Physical or other transformations
Innovative character
“La Cucina Collaborativa” used co-design as an approach and method to transform the food donation and distribution system, not only to improve circularity but also to contribute to improved health outcomes for beneficiaries. Accordingly, the project contributed to a deeper understanding of the operations of Caritas and the broader context of the Reggio Emilia food system, including the policies that govern and stimulate food donation. The project also served as an opportunity to strengthen the stakeholder network, including them in a strategic conversation about the future of food donation and circularity in Reggio Emilia, and reflecting on shared values underpinning food donation.

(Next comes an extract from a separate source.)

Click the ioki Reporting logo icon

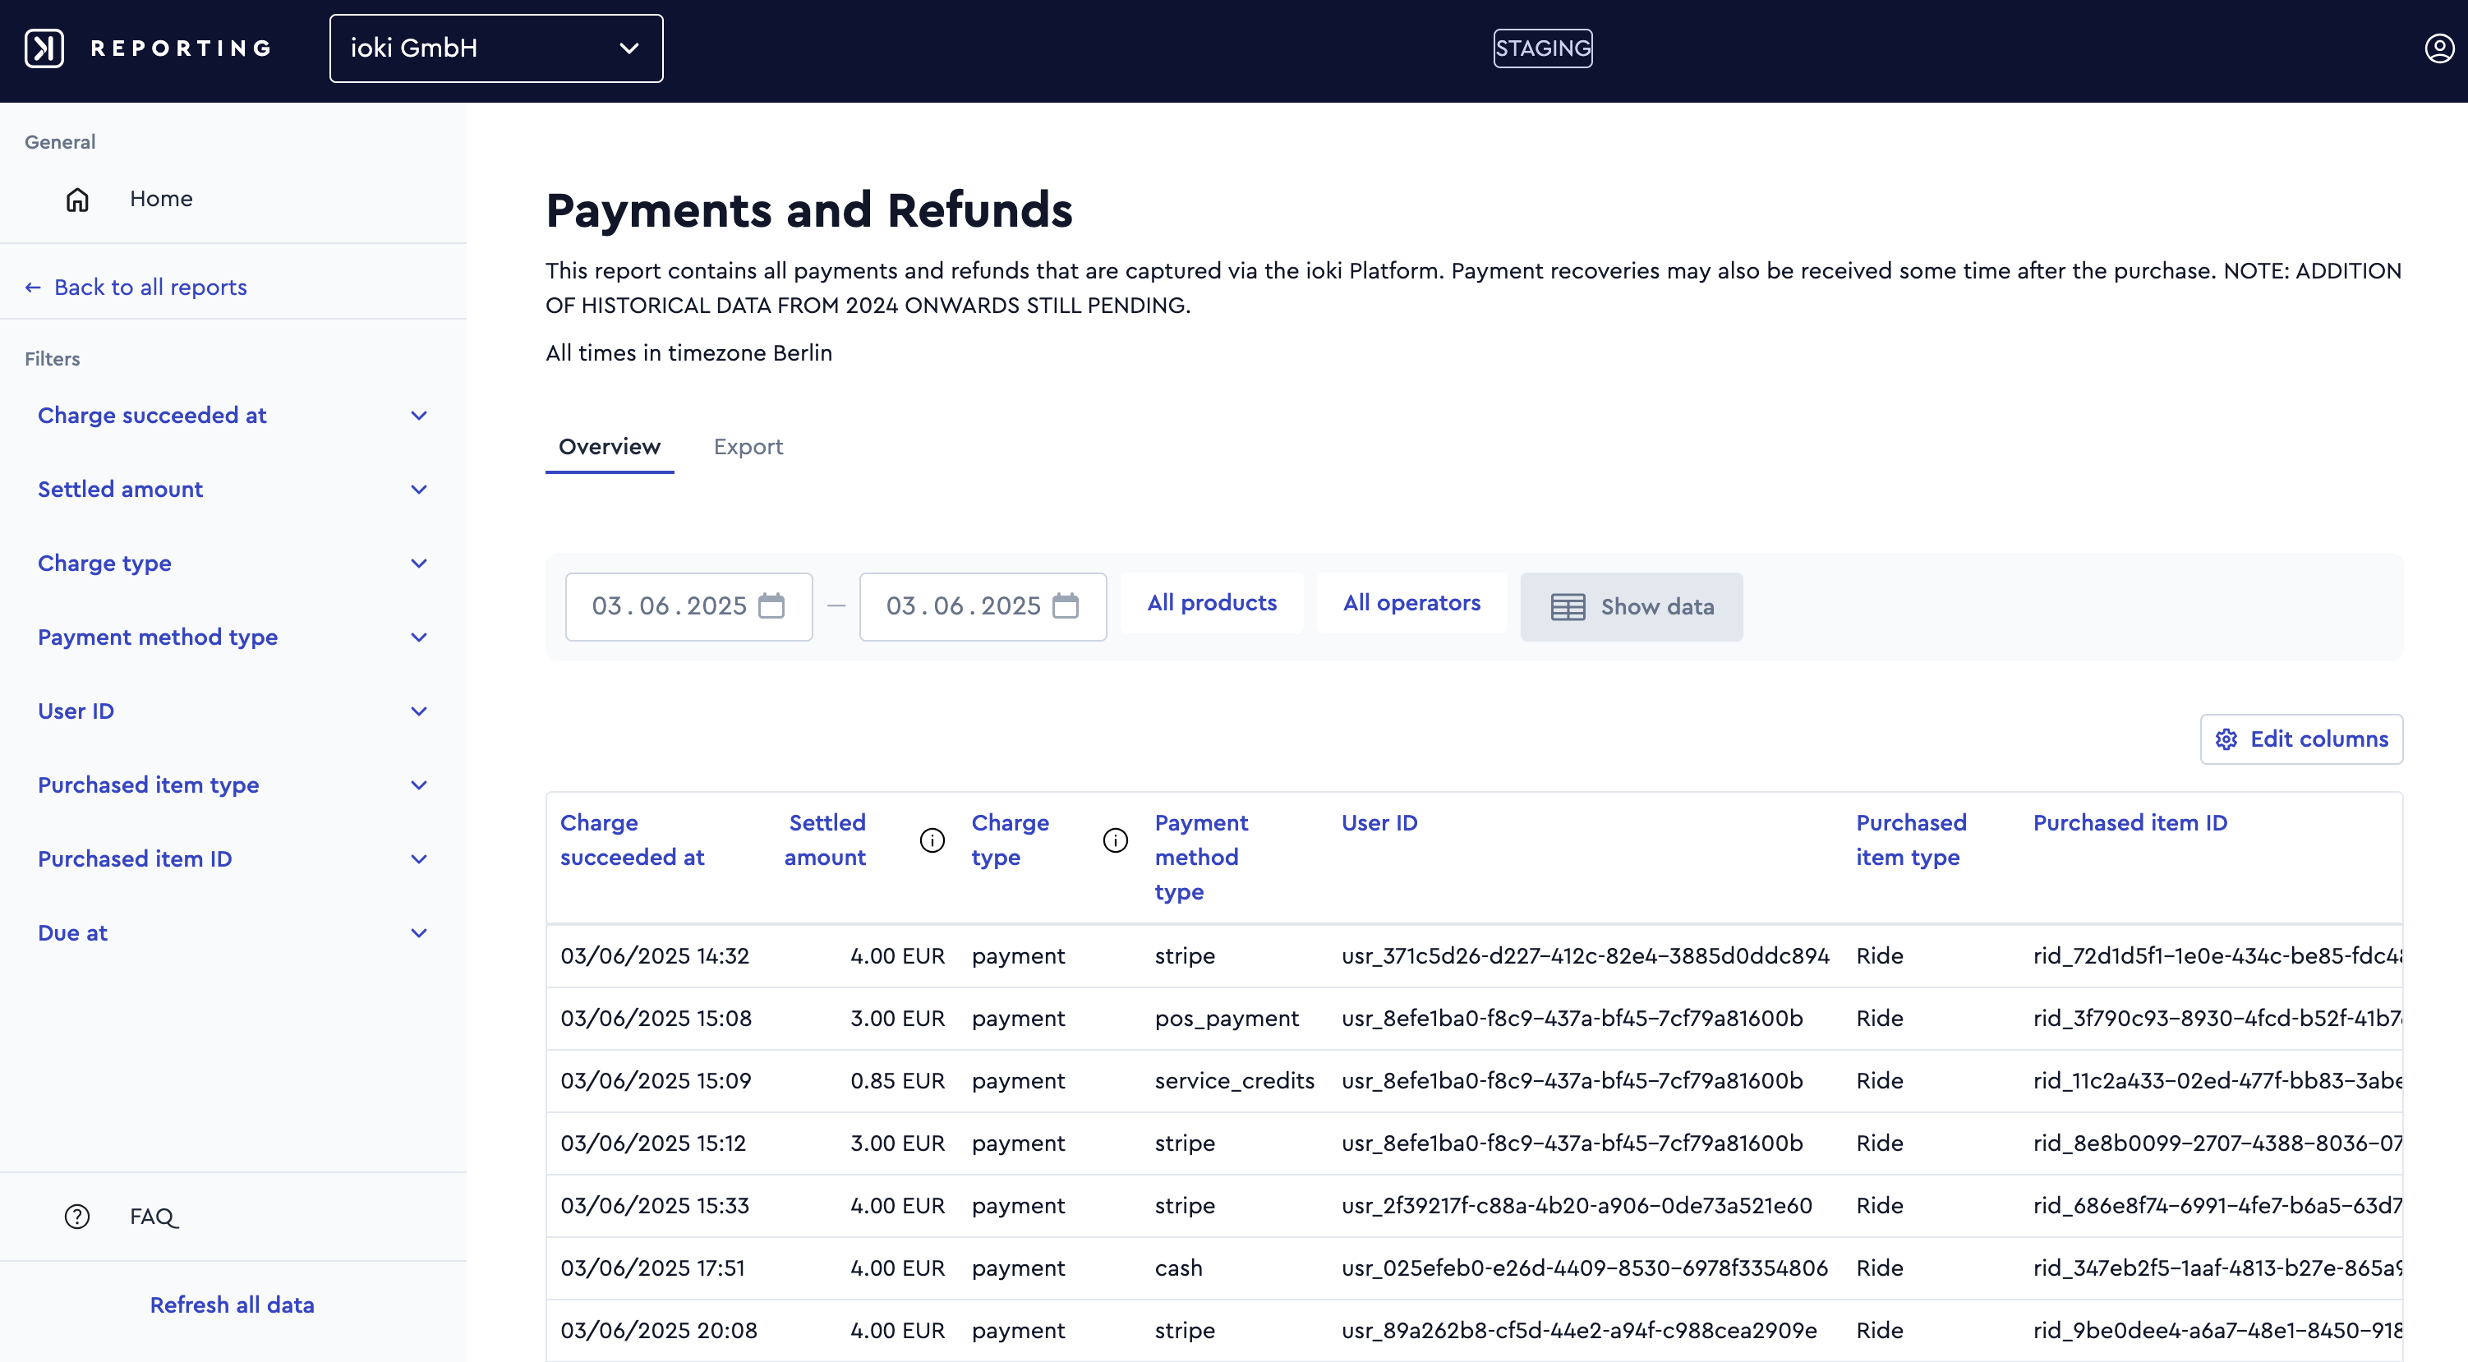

La Cucina Collaborativa also provided through desk and field research activities a first data repository which integrates different sources (qualitative and quantitative) as a first attempt of systematising some data baselines that will be necessary to evaluate the possible impact of the future actions and help in assessing the development path for future product-service solutions.
Compared to mainstream practices in the field, the project was innovative on two levels. On the level of content, it experimentally built a bridge between two dimensions often disjointed: the circular economy/sustainability dimension and the social inclusion dimension. The novelty of this framing was noted also by stakeholders in the final public event. On the level of methodology, CK offered a replicable approach, that nonetheless remained customisable to different contexts and needs. Accordingly, the co-design methods/tools were designed ad hoc for each co-design moment.

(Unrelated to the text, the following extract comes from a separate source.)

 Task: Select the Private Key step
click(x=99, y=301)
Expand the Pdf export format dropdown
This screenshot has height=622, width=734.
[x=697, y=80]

Learning transferred to other parties
Replicating the La Cucina Collaborativa process is possible for the other networks of organisations involved in the food donation system, and the project website provides an overview of the process for any group. Scaling up of the La Cucina Collaborativa might be developed through a three-stage process that could address the further prosecution of the project in other contexts:
- understanding how to source funding for the further design, business case development and implementation of the infrastructures - human, organisational and technical - needed to realise the concepts that emerged in the process
- implementing a campaign to engage new collaborators/volunteers that might intervene in different part of the actual process;
- promulgating the concept beyond the Reggio Emilia context, leveraging Caritas’s strong Italian, European and global reach as a networked organisation.
Each local organisation would need to adapt the concept for its own context; however, the ability to replicate the concept across Caritas’s network would strengthen a business case for funding, ensuring that the benefit of the investment - particularly in technology - would be felt far beyond Reggio Emilia.
All these considerations have a clear consequence: to develop a strategy that is based on how to scale up through a scaling out approach of the intervention model (with all the competencies, processes, services and technologies involved).